§ ACTIVITY
In which lines of the data does the string "text" appear? Copy every one.

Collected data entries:

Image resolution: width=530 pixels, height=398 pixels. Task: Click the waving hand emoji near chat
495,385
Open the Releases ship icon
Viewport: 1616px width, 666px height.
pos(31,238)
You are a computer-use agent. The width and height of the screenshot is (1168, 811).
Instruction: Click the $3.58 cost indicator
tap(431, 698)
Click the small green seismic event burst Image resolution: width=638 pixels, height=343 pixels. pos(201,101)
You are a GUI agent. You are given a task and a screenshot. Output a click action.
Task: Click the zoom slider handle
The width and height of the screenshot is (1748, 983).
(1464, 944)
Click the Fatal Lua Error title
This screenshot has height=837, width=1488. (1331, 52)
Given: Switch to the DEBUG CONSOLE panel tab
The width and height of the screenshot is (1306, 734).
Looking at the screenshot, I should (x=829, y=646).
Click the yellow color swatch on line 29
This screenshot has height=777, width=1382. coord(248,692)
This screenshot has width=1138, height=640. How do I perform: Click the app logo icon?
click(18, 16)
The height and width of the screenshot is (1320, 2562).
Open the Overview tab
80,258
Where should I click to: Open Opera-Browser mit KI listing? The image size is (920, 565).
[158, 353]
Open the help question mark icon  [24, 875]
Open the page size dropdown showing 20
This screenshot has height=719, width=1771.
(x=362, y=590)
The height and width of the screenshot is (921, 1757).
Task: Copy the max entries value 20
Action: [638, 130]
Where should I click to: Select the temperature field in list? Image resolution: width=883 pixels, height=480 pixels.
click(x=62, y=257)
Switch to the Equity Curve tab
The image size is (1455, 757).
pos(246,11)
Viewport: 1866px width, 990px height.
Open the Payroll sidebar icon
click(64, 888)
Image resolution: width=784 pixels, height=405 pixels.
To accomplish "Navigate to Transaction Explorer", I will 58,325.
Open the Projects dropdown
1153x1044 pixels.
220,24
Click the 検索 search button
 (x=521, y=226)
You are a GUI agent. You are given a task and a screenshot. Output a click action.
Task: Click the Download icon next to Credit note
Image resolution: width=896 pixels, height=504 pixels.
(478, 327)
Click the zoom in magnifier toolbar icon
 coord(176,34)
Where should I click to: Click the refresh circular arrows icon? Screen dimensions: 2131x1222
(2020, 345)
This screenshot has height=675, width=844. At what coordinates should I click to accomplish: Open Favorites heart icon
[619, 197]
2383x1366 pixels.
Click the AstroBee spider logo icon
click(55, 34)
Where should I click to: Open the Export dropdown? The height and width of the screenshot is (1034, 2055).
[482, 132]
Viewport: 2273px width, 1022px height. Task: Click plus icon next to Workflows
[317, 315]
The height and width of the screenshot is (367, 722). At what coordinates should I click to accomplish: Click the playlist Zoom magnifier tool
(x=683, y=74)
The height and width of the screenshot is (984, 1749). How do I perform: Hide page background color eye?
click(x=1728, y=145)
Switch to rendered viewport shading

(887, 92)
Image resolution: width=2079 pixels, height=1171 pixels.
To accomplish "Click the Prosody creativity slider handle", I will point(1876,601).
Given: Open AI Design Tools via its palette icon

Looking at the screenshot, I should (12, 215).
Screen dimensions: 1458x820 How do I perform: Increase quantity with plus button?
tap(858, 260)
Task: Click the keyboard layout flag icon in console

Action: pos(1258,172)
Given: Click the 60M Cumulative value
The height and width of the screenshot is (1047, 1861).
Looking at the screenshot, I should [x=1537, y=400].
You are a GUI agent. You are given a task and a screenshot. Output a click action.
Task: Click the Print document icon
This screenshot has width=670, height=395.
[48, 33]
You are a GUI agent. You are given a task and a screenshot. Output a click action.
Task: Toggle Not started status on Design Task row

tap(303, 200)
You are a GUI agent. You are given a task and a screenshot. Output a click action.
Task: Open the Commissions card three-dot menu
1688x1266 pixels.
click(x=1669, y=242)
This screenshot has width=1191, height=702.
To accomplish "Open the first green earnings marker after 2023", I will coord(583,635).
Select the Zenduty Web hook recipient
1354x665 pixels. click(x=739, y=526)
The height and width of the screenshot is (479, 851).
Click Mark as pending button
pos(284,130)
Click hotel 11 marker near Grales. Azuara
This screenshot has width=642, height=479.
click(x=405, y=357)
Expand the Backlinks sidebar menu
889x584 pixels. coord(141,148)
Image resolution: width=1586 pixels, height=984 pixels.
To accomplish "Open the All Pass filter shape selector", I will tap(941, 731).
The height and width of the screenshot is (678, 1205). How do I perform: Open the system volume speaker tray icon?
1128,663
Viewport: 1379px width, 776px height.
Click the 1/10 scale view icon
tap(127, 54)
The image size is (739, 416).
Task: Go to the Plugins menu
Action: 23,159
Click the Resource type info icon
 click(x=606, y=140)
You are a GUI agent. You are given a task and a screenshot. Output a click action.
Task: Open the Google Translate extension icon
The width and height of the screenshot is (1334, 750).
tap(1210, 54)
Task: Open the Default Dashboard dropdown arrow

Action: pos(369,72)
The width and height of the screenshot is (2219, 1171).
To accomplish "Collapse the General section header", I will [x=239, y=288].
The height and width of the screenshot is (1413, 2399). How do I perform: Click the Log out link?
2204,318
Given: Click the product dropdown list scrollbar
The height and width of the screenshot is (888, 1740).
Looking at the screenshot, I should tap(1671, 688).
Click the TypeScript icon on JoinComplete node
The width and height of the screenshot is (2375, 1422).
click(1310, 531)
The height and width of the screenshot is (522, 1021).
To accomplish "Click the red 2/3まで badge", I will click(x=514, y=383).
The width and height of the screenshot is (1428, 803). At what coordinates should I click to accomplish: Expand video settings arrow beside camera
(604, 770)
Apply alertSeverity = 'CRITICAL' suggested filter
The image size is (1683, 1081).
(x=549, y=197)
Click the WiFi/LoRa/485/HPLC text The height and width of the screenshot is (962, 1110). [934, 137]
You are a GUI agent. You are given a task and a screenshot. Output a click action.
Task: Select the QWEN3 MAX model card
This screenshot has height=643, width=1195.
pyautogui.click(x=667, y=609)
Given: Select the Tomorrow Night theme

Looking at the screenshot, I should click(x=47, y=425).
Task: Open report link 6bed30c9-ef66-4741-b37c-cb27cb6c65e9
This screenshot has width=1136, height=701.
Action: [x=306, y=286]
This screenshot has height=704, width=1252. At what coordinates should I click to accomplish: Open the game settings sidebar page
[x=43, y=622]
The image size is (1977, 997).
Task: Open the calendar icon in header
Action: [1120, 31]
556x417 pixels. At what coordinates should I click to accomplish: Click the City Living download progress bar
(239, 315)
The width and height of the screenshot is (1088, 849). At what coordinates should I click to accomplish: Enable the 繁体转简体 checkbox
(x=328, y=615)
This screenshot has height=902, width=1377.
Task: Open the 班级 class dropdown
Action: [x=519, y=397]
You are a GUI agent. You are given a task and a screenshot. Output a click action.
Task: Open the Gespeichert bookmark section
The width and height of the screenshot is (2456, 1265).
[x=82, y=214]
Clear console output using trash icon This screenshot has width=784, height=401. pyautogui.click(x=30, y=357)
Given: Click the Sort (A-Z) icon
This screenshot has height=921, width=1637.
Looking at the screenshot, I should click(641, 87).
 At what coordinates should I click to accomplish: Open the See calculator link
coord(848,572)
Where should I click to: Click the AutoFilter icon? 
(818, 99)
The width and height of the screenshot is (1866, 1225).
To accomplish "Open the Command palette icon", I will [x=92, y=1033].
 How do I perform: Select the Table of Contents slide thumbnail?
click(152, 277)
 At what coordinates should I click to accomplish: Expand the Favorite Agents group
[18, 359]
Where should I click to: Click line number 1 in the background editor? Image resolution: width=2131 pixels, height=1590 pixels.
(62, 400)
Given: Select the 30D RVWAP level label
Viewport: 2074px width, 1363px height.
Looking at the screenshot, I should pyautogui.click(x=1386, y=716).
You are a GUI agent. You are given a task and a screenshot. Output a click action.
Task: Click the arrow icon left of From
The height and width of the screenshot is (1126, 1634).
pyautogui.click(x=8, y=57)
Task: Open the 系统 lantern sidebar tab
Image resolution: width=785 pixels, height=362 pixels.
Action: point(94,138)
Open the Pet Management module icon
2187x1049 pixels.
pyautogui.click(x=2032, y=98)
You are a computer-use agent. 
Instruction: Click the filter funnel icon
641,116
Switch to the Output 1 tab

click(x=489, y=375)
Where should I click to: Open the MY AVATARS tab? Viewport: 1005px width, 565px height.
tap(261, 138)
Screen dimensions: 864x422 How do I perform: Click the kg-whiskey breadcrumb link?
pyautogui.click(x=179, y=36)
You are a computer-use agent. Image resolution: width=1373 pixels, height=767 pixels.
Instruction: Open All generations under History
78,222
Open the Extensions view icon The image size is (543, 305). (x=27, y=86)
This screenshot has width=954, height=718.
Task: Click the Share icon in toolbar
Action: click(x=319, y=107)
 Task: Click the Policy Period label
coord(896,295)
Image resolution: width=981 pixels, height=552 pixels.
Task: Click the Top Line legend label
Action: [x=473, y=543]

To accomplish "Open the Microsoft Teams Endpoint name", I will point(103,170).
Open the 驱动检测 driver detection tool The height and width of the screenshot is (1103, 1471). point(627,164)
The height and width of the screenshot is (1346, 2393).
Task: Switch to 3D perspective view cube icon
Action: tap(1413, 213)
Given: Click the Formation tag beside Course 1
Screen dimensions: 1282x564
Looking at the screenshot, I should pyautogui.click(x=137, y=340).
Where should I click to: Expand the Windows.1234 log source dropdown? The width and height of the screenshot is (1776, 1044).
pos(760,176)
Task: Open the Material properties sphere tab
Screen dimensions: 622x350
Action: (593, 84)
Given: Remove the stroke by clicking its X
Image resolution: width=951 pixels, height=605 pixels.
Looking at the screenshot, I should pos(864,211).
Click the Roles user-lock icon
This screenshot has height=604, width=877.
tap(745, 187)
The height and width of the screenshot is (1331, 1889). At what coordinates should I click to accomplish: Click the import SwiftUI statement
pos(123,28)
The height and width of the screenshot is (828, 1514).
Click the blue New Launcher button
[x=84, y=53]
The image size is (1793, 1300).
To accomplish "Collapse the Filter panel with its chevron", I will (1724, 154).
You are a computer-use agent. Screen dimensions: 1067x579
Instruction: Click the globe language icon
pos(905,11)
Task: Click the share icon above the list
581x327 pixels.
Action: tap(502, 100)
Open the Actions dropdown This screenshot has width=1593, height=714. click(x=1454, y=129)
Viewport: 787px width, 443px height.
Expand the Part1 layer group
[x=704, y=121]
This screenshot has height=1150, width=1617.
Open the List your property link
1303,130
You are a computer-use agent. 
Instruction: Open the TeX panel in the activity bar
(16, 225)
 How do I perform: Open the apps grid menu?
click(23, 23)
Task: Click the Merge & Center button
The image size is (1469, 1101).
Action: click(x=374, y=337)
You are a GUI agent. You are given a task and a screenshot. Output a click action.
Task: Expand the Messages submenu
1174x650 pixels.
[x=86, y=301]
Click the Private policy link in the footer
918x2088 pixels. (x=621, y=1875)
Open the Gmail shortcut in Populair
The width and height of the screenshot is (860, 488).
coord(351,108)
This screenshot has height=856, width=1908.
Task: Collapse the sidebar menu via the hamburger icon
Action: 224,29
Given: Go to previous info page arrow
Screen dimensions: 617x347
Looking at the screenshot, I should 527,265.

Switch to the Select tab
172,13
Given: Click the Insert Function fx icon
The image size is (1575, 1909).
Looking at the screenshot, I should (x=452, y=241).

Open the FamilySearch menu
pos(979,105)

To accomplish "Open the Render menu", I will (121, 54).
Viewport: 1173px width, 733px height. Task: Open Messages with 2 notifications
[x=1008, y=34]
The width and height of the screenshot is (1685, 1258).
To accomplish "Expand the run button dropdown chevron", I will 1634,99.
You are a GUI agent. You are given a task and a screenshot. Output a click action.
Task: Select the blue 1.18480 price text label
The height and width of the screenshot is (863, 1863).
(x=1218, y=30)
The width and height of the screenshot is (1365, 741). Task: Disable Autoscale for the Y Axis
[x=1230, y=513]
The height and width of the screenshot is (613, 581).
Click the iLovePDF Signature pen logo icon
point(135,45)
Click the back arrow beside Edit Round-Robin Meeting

§ TASK SOLUTION
Click the WiFi/LoRa/485/HPLC text The height and width of the screenshot is (962, 1110). [934, 137]
Task: Select the blue 1.18480 price text label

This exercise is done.